Passage given

▶

Weka FS is a high-performance parallel filesystem with specific consistency semantics. DistOS makes claims about filesystem semantics that must be tested against Weka's actual behaviour.

Test scenarios:
- Weka cluster node failure during active checkpoint write: does DistOS detect partial writes?
- Concurrent checkpoint reads and writes from 512 nodes: does the system observe stale data?
- Weka metadata server overload: how does DistOS degrade gracefully?
- Network partition between Weka clients and Weka backend: does DistOS correctly pause or abort affected operations?

Key references:
- Weka.io. (2024). WekaFS Architecture and Internals. Weka Technical Documentation.
- Carns, P., et al. (2011). "Understanding and Improving Computational Science Storage Access through Continuous Characterization." MSST 2011.

### 7. Deterministic Simulation Testing

**FoundationDB simulation testing** — the most rigorous approach to distributed systems testing known: run the entire system inside a deterministic simulator where all nondeterminism (network delays, disk I/O, timer callbacks) is controlled by a seeded random number generator. Any failing test can be reproduced exactly.

Council-qa will specify a deterministic simulation harness for the DistOS core components (scheduler, memory manager, consensus layer) that:
- Replaces all OS-level nondeterminism with simulated equivalents
- Records all random seeds for reproducible failure replay
- Supports time-travel debugging (roll back to a pre-failure state and re-execute)

Key references:
- Villegas, A. (2021). "FoundationDB: A Distributed Unbundled Transactional Key-Value Store." SIGMOD 2021.
- Kingsbury, K. (2018). "An Introduction to Jepsen." Strange Loop 2018.
- Belyakova, Y., et al. (2024). "Lineage-driven Fault Injection." SIGMOD 2015.

### 8. Race Condition Detection

**ThreadSanitizer (TSan) / Helgrind** — data race detection in any shared-memory regions of DistOS.

**Concuerror / DPOR (Dynamic Partial Order Reduction)** — systematic concurrency testing for Erlang/Elixir-style actor systems, adaptable to DistOS agent communication patterns.

**Deterministic concurrency testing** — enumerate all interleavings of concurrent operations in critical sections of the scheduler and memory allocator.

◀

Complete the following
1. Answer these about the testing plan:
(a) How many nodes take part in the concurrent checkpoint read and write scenario?
(b) In FoundationDB simulation testing, what controls all nondeterminism?
(c) Which tools are named for data race detection in shared-memory regions of DistOS?
2. From the testing plan, list every condition named in the Weka test scenarios.
3. In the testing plan, take the part that opens with the words containing "- Weka metadata" and closes with "be reproduced exactly.", and write it out again, substituting "fixed-seed pseudorandom generator" for "seeded random number generator".
The items that follow have no connection to the testing plan.

Excerpted data
▶

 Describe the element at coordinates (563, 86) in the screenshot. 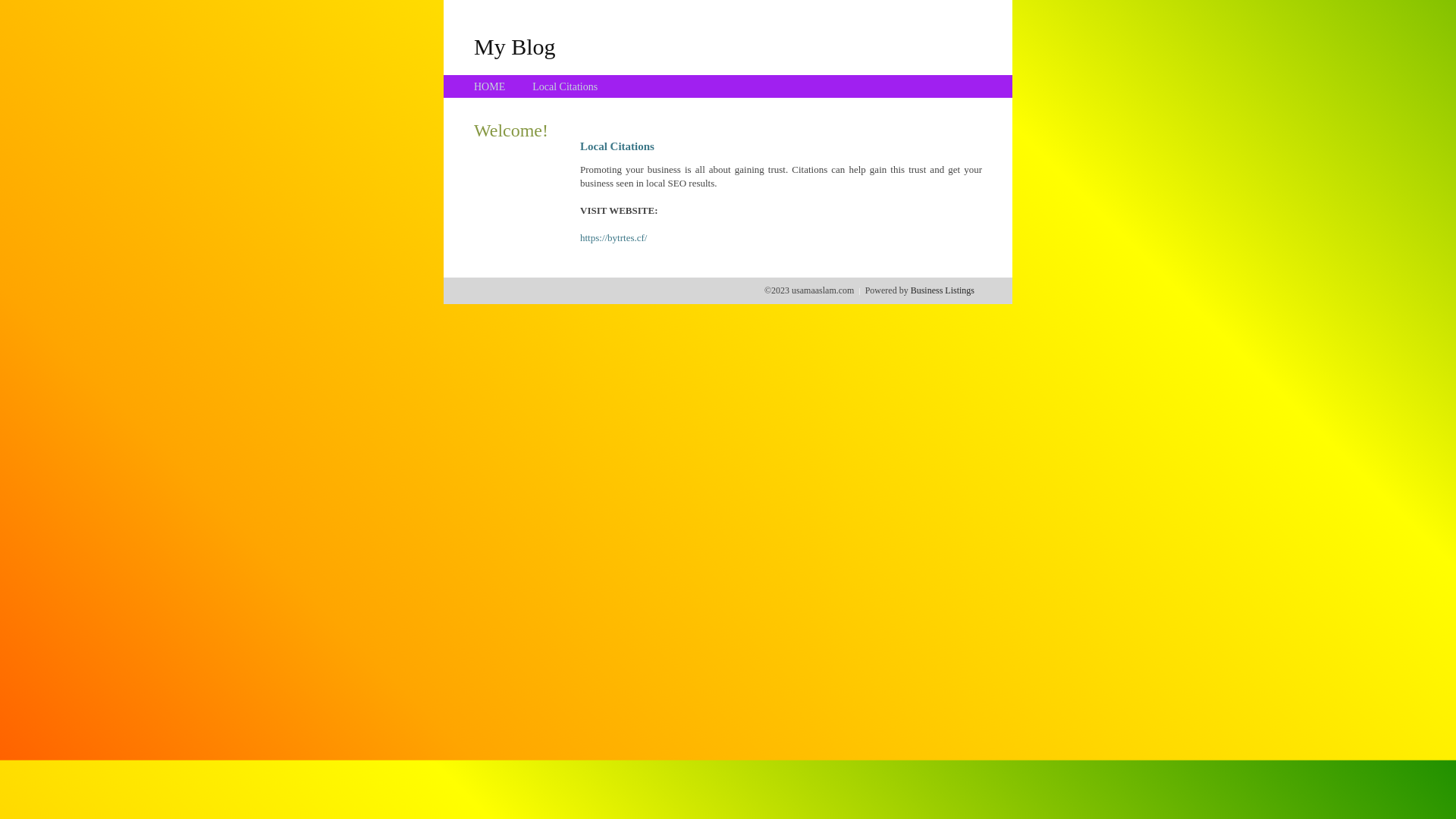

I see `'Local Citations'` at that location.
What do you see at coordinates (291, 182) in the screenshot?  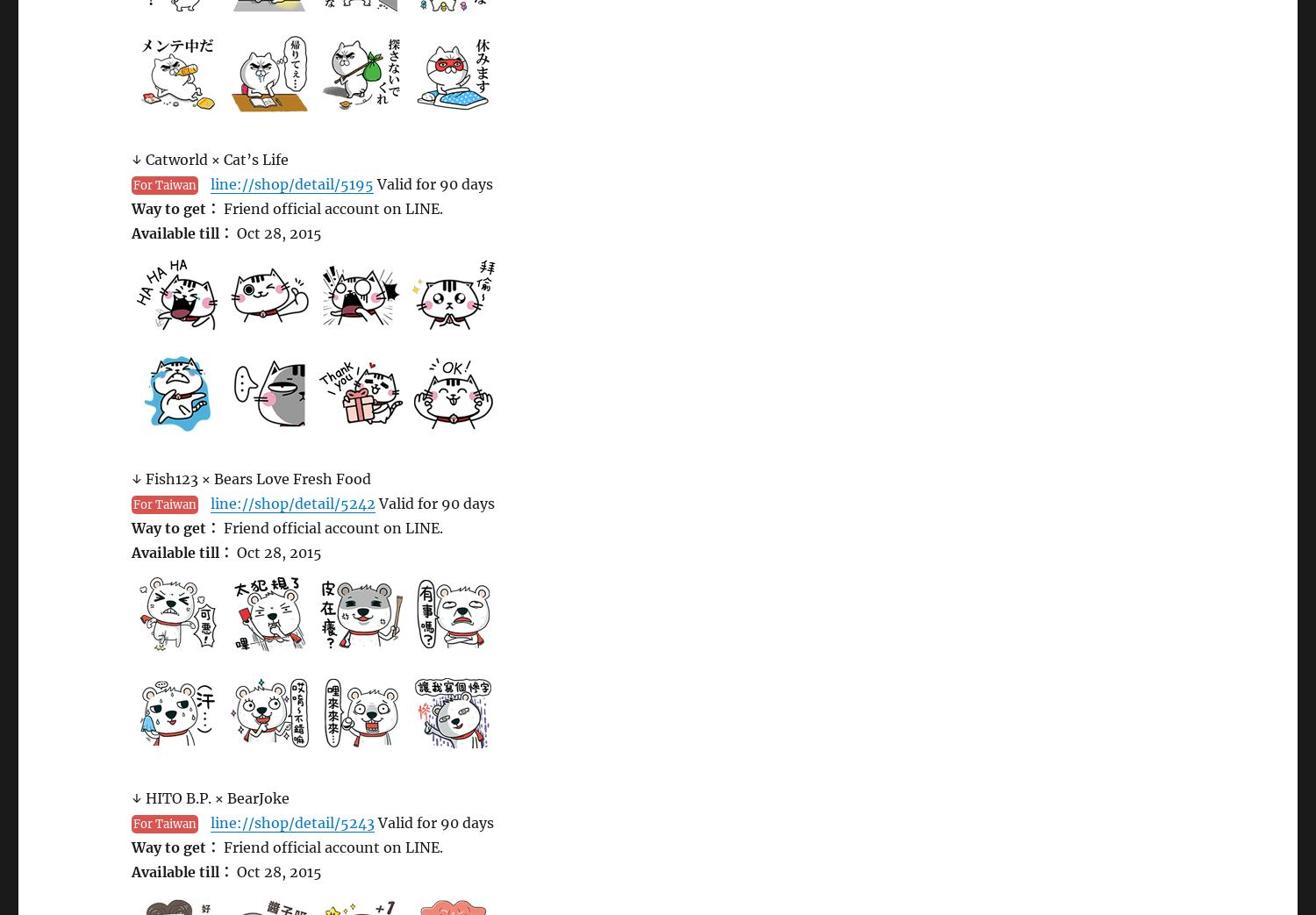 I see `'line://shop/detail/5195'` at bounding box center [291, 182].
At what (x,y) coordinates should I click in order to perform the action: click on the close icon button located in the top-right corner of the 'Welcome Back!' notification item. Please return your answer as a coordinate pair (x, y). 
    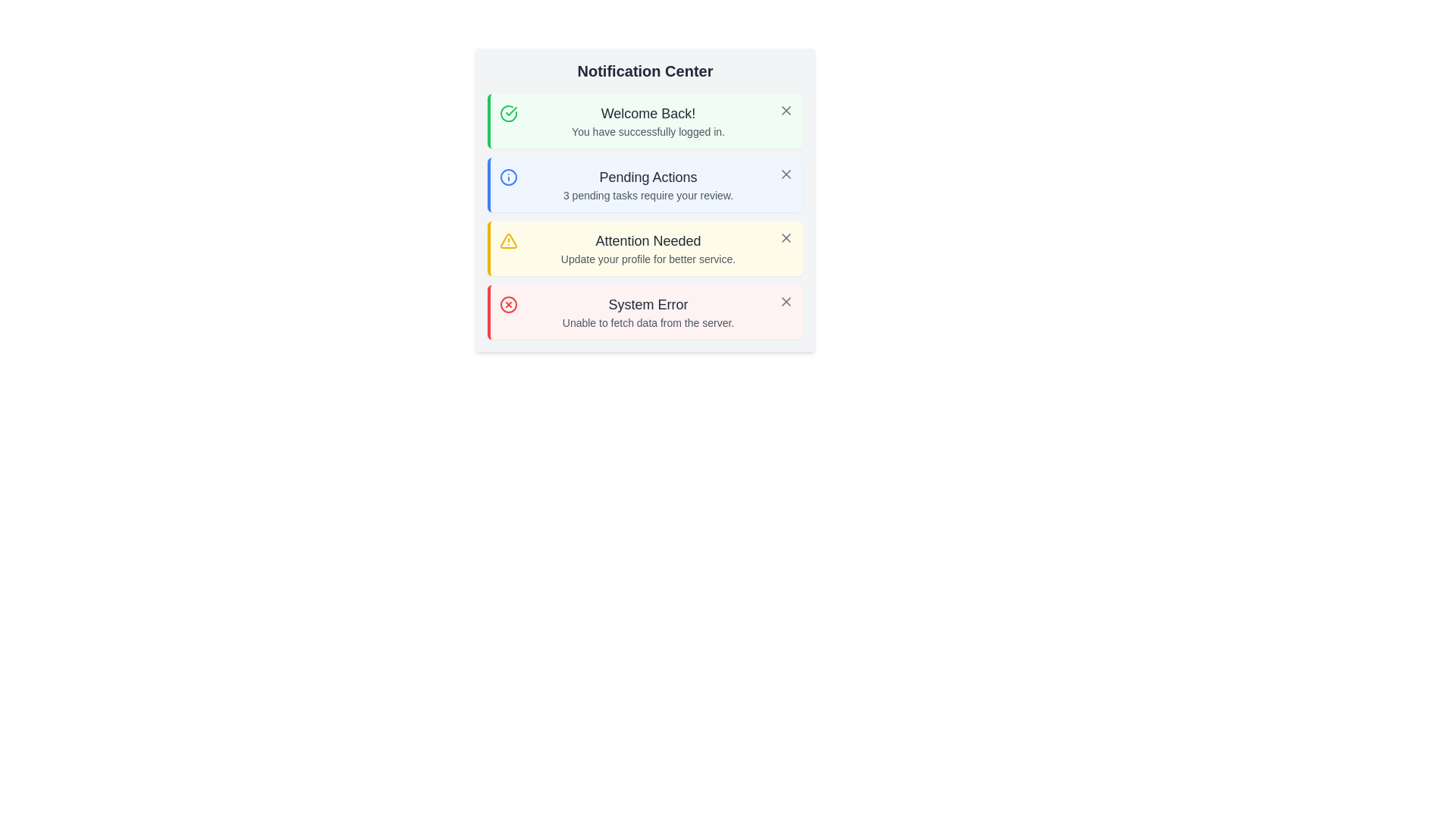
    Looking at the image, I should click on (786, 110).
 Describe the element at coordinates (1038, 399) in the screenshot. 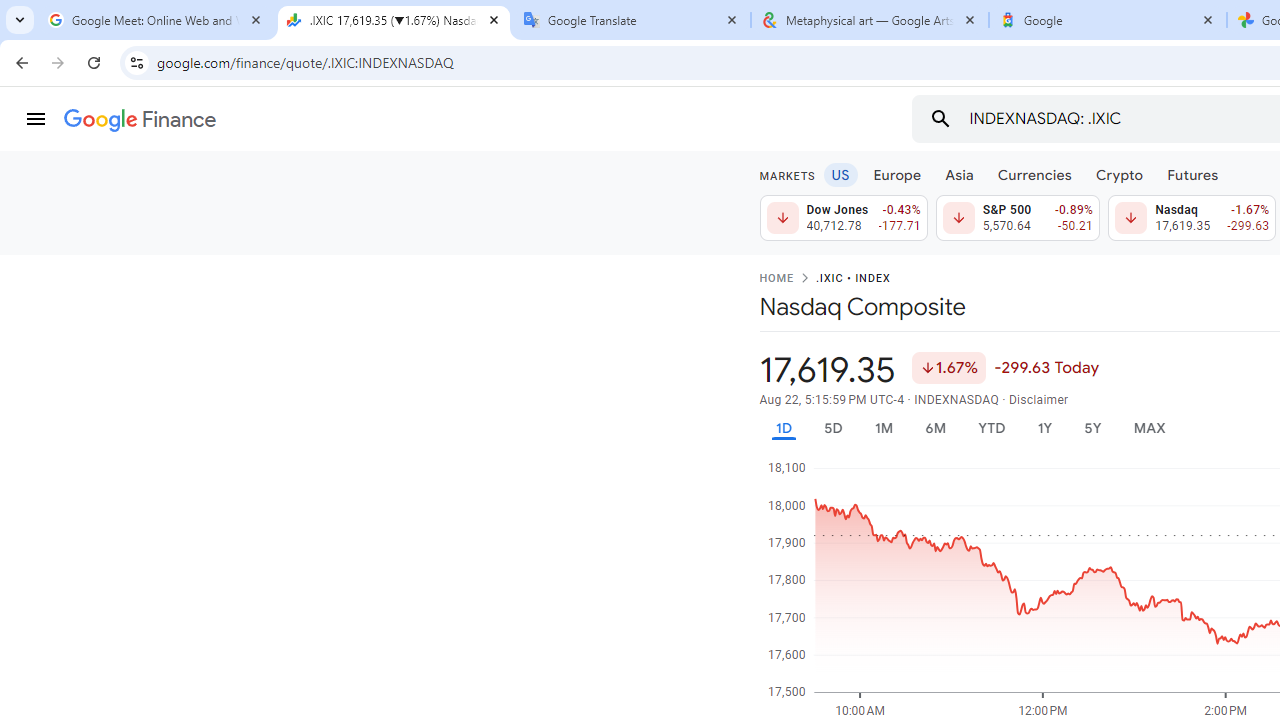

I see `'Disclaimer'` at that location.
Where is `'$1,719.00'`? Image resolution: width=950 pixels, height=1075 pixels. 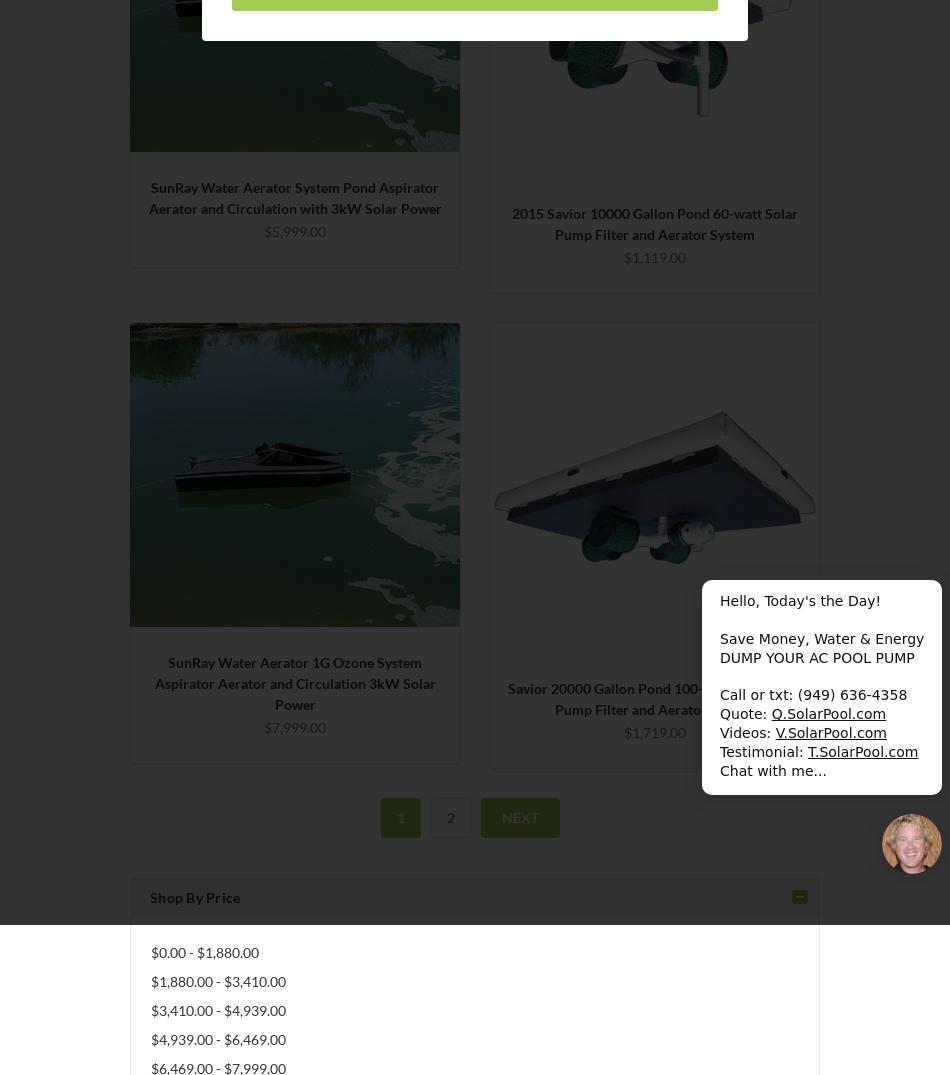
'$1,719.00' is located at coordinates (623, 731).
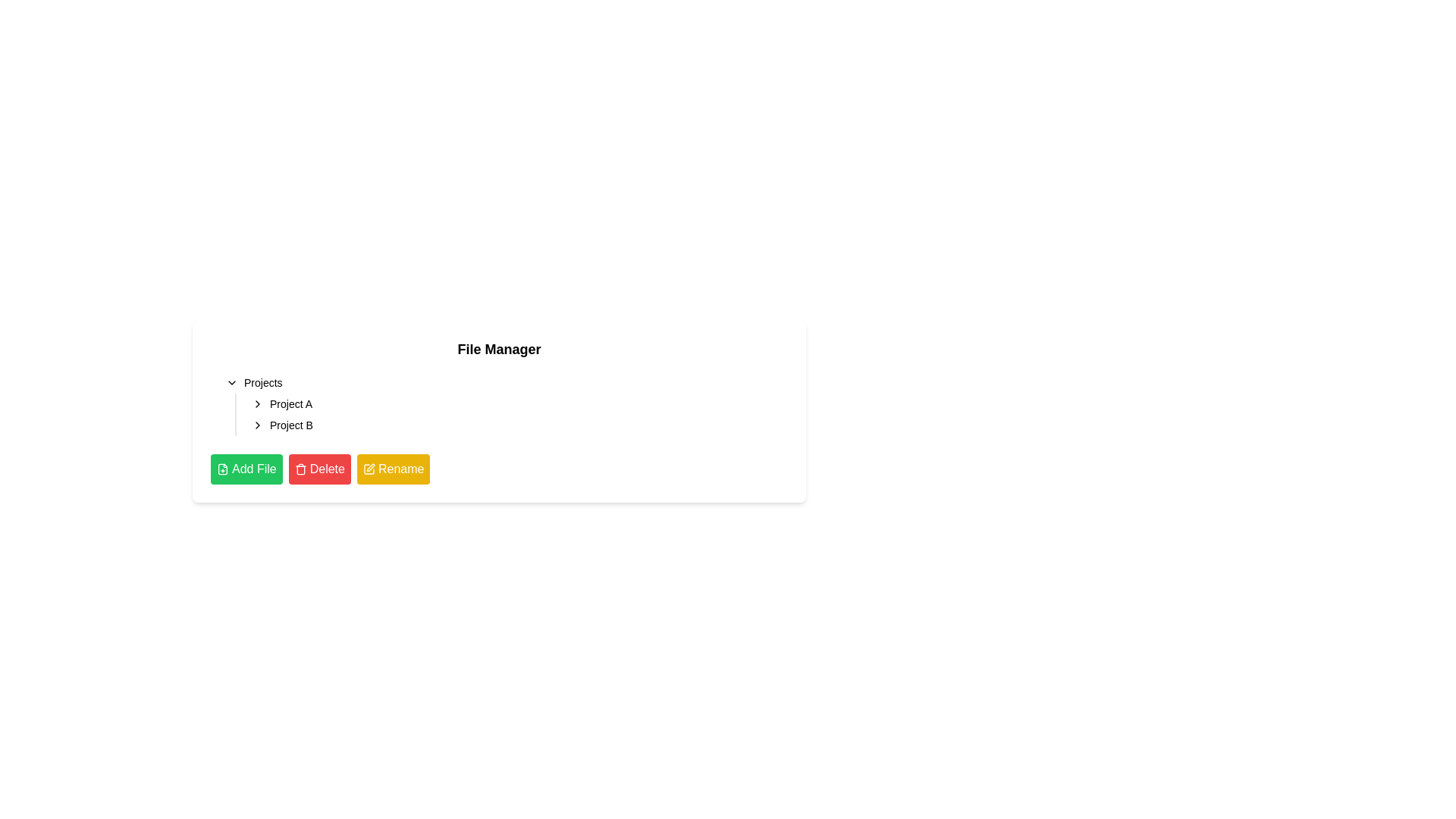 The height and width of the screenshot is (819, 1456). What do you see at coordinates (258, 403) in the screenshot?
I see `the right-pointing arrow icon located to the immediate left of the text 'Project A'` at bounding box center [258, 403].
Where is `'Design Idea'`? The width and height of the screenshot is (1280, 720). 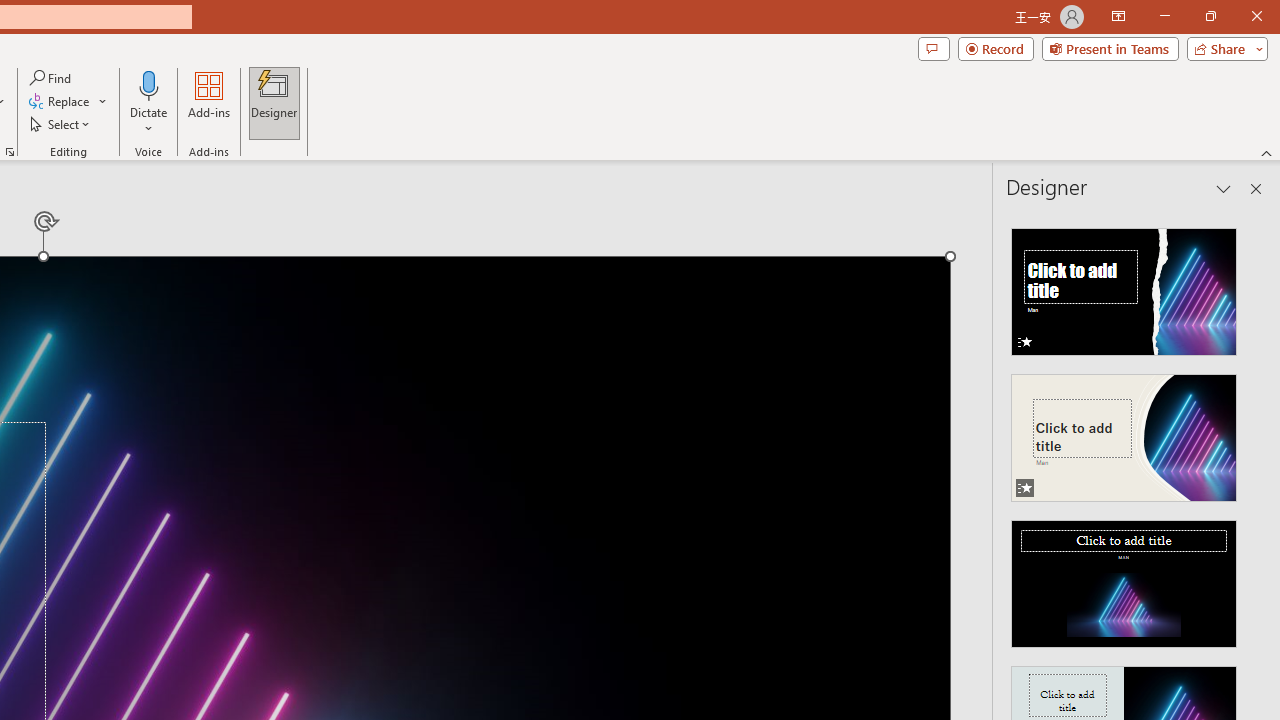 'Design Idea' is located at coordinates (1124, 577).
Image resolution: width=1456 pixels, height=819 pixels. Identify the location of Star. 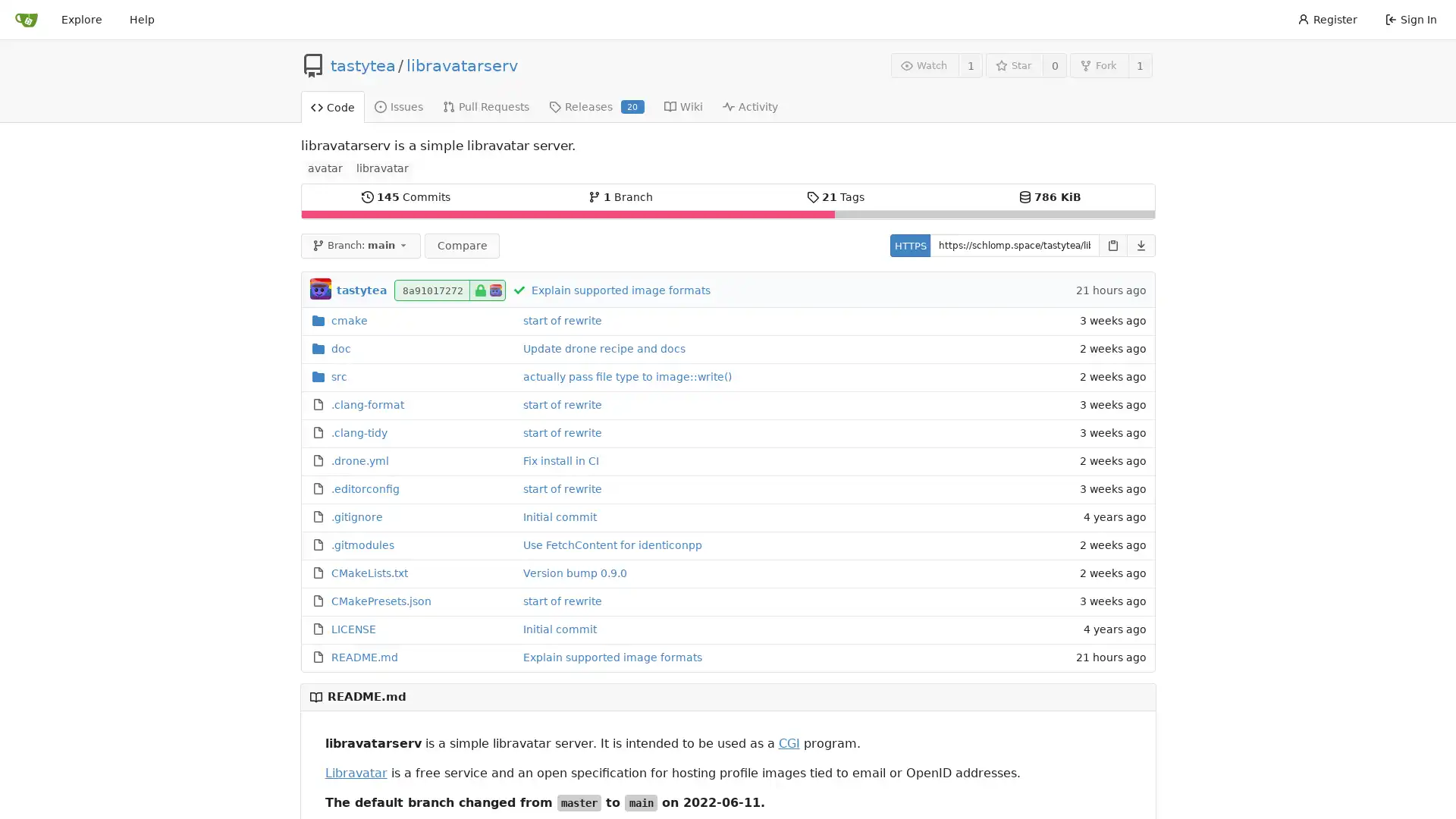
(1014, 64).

◀

Solutions per task
1.
(a) 512 nodes.
(b) A seeded random number generator.
(c) ThreadSanitizer (TSan) and Helgrind.

2.
- Weka cluster node failure during active checkpoint write
- Concurrent checkpoint reads and writes from 512 nodes
- Weka metadata server overload
- Network partition between Weka clients and Weka backend

3.
- Weka metadata server overload: how does DistOS degrade gracefully?
- Network partition between Weka clients and Weka backend: does DistOS correctly pause or abort affected operations?

Key references:
- Weka.io. (2024). WekaFS Architecture and Internals. Weka Technical Documentation.
- Carns, P., et al. (2011). "Understanding and Improving Computational Science Storage Access through Continuous Characterization." MSST 2011.

### 7. Deterministic Simulation Testing

**FoundationDB simulation testing** — the most rigorous approach to distributed systems testing known: run the entire system inside a deterministic simulator where all nondeterminism (network delays, disk I/O, timer callbacks) is controlled by a fixed-seed pseudorandom generator. Any failing test can be reproduced exactly.